Recorded information:
=====
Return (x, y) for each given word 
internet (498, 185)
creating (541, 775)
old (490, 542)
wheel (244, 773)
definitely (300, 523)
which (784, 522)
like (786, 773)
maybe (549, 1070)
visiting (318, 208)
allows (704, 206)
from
=====
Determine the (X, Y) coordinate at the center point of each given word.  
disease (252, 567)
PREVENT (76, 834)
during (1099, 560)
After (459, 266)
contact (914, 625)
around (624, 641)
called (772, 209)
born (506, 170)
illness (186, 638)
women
=====
Return every line above that contains the string "each". Treat uppercase and lowercase letters as different.

Completed task:
Return (x, y) for each given word 
Determine the (X, Y) coordinate at the center point of each given word.  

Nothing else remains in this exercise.